## [TASK BRIEF]
State how many lines of the items below contain the word "height", matching case exactly, and give only the number.

## [RECORDS FOR THE EXERCISE]
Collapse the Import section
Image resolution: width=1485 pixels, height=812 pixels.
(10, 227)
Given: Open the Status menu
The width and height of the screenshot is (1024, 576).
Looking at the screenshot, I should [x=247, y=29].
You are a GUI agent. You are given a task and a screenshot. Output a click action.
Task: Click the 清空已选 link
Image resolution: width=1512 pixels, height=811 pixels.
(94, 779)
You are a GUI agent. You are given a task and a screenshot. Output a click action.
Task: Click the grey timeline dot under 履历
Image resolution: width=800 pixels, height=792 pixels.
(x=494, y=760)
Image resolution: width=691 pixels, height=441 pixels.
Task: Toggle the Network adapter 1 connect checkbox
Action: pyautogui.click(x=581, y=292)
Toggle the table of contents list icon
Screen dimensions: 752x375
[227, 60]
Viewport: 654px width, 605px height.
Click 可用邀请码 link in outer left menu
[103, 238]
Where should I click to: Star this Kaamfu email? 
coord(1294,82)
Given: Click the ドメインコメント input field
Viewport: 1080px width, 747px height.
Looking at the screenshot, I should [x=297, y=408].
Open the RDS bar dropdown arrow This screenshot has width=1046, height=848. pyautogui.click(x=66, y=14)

## [FINAL RESULT]
8